Pisoni, director of Indiana's Speech Research Laboratory and a professor of psychology, is considered a leader in the study of acoustical analysis, synthesis and perception of speech. Chin is a psychology postdoctoral student specializing in linguistics.

The two researchers approached Cummings after hearing about her thesis work at Georgia Tech, published in 1992, on how speech changes when produced under emotional stress or with linguistic effects such as talking quickly or slowly, loudly or softly.

"Given her robust results in the differentiation of styles of stressed speech, we thought that this type of analysis might show characteristic changes in speech produced under alcohol," Chin said.

For her thesis work, Cummings used digitized speech collected from several people speaking in 11 of the most common non-normal styles of speech. She then spent several years analyzing the signals produced by the sounds, looking specifically at the glottal excitation waveform.

During speech production, air passes from the lungs through the glottis, an opening in the vocal cords, then is shaped into sounds by parts of the vocal tract, such as the teeth, tongue and lips. If the glottis stays open, the result is unvoiced sounds like "p" and "t." If it opens and closes periodically, voiced sounds, like "b," "z" and vowels are produced.

Rows from a dataset:
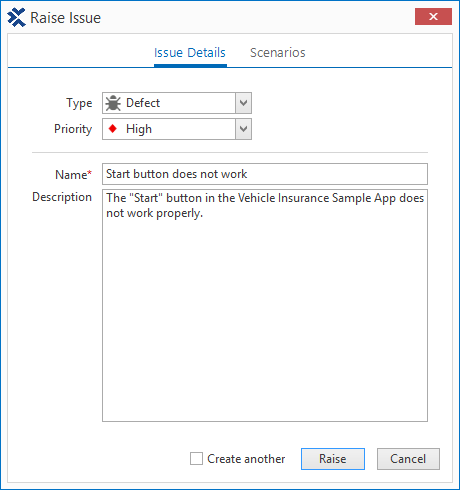Expand the Type dropdown arrow
460x490 pixels.
pos(243,103)
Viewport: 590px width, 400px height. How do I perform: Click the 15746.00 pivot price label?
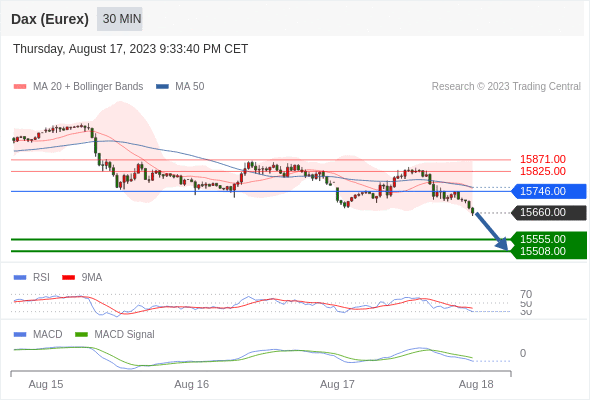549,191
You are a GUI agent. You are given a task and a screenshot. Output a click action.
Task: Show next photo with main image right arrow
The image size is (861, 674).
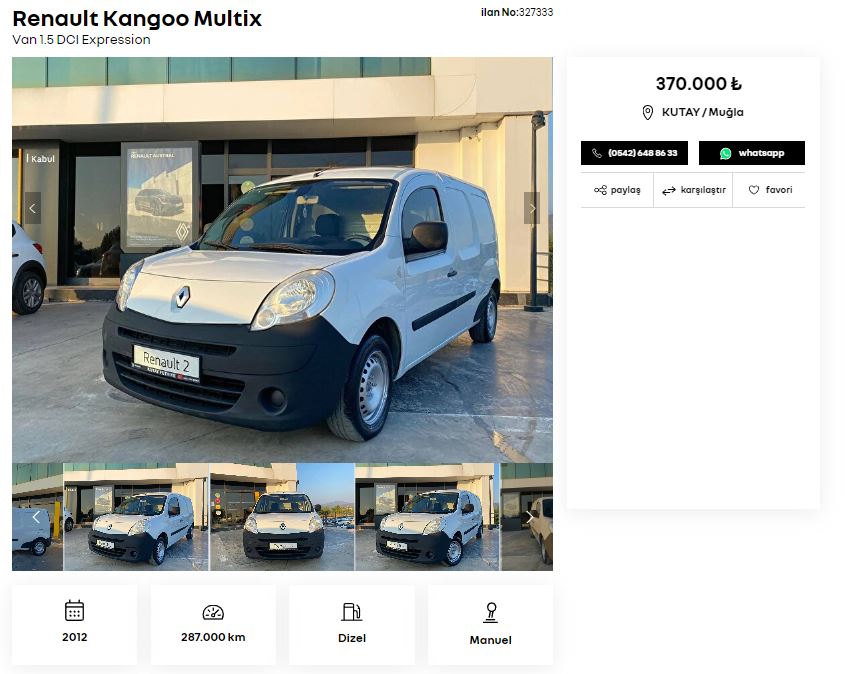click(x=532, y=208)
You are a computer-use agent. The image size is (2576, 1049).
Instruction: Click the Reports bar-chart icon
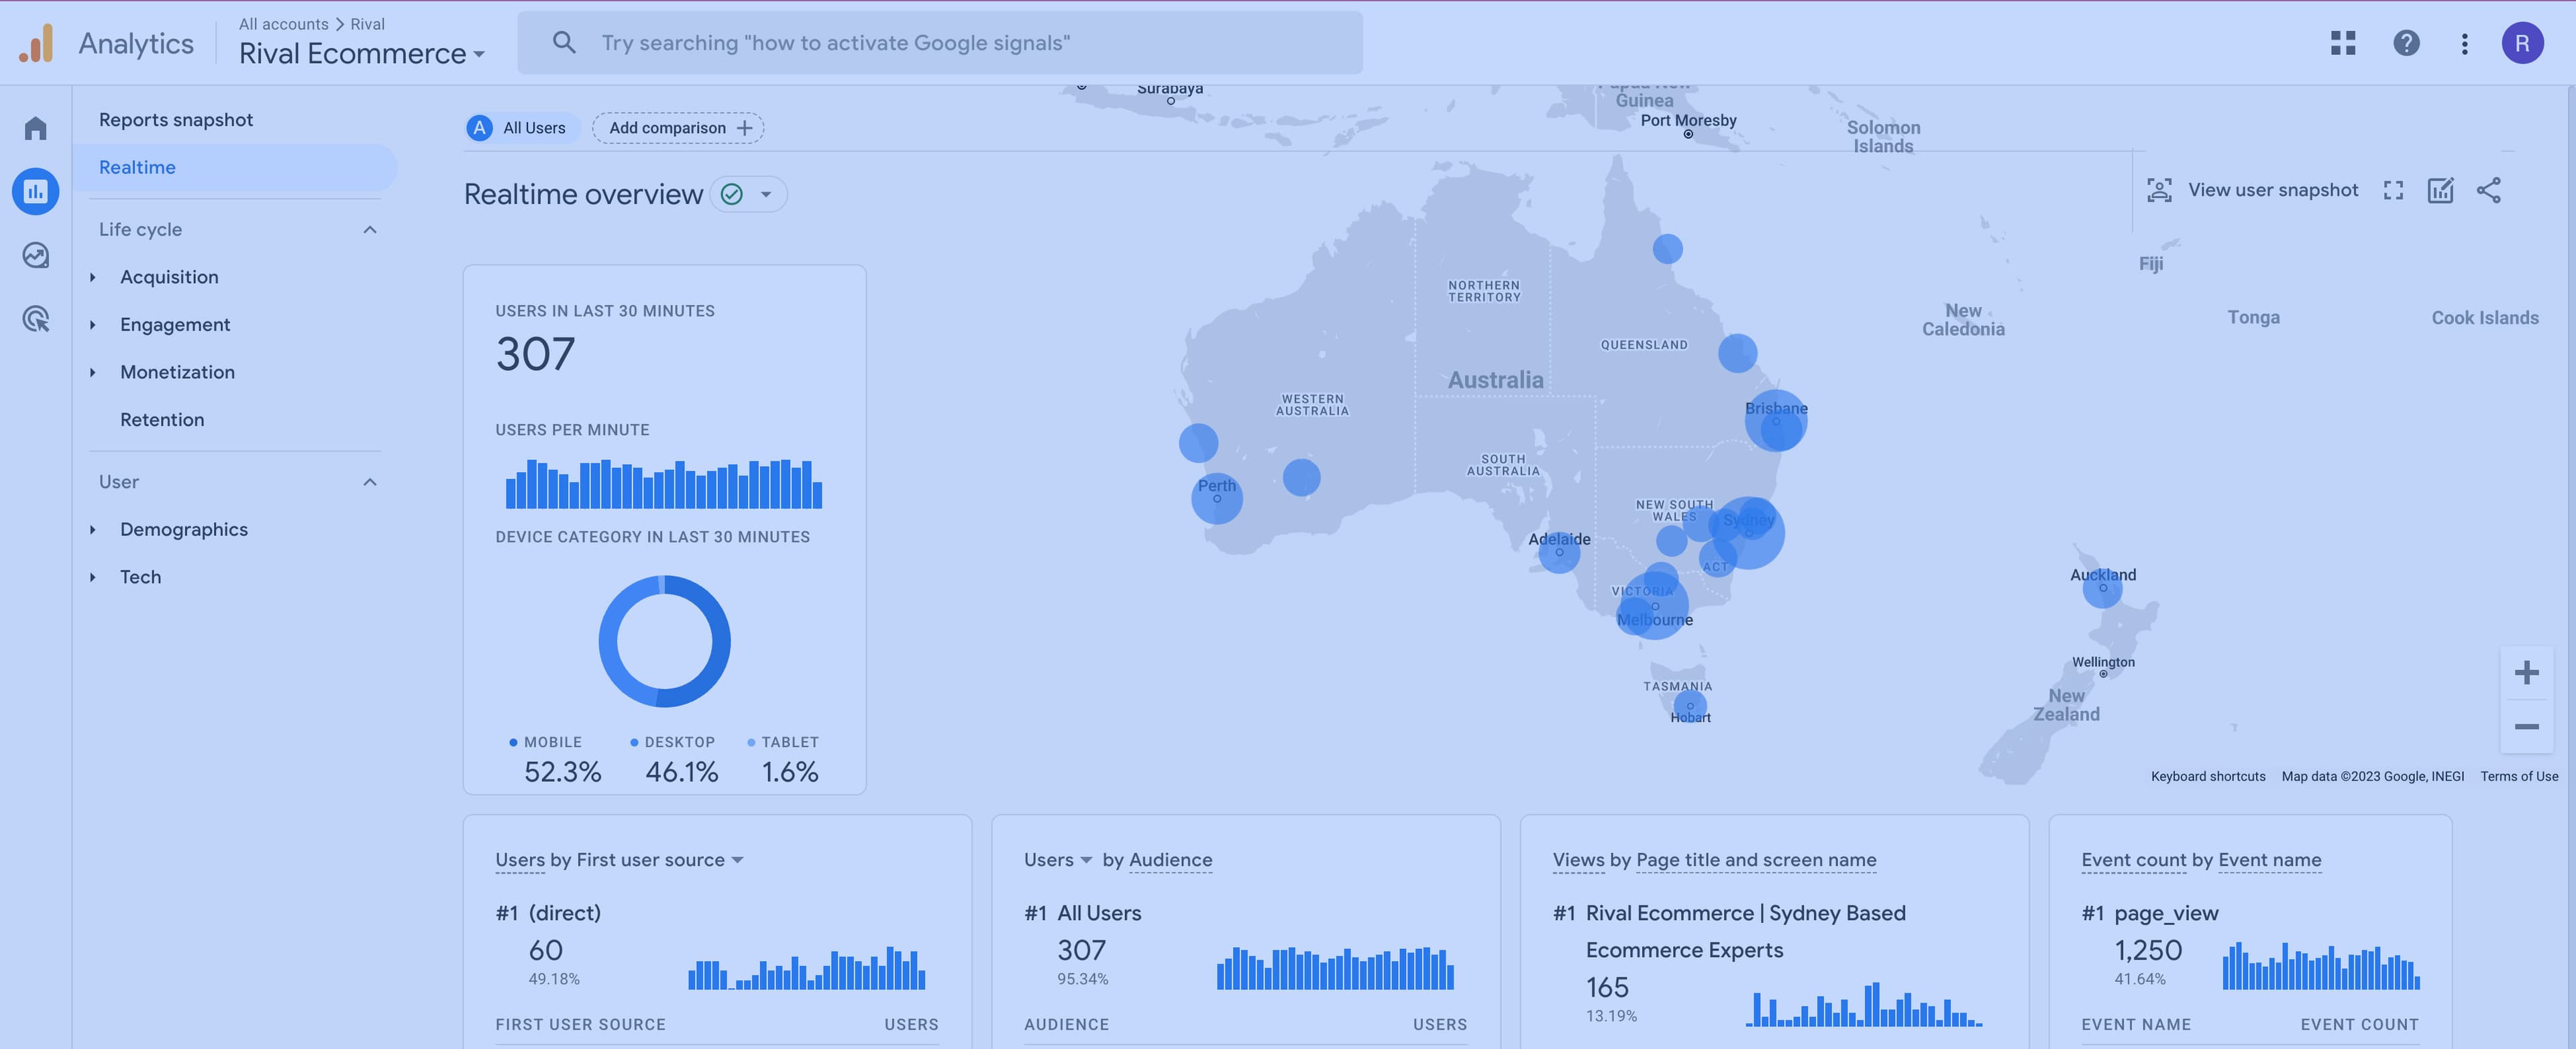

What you need to do: Render into French the following sentence from the excerpt on speech research: "During speech production, air passes from the lungs through the glottis, an opening in the vocal cords, then is shaped into sounds by parts of the vocal tract, such as the teeth, tongue and lips."

Answer to this task: Lors de la production de la parole, l'air passe des poumons à travers la glotte, une ouverture dans les cordes vocales, puis est façonné en sons par des parties du conduit vocal, telles que les dents, la langue et les lèvres.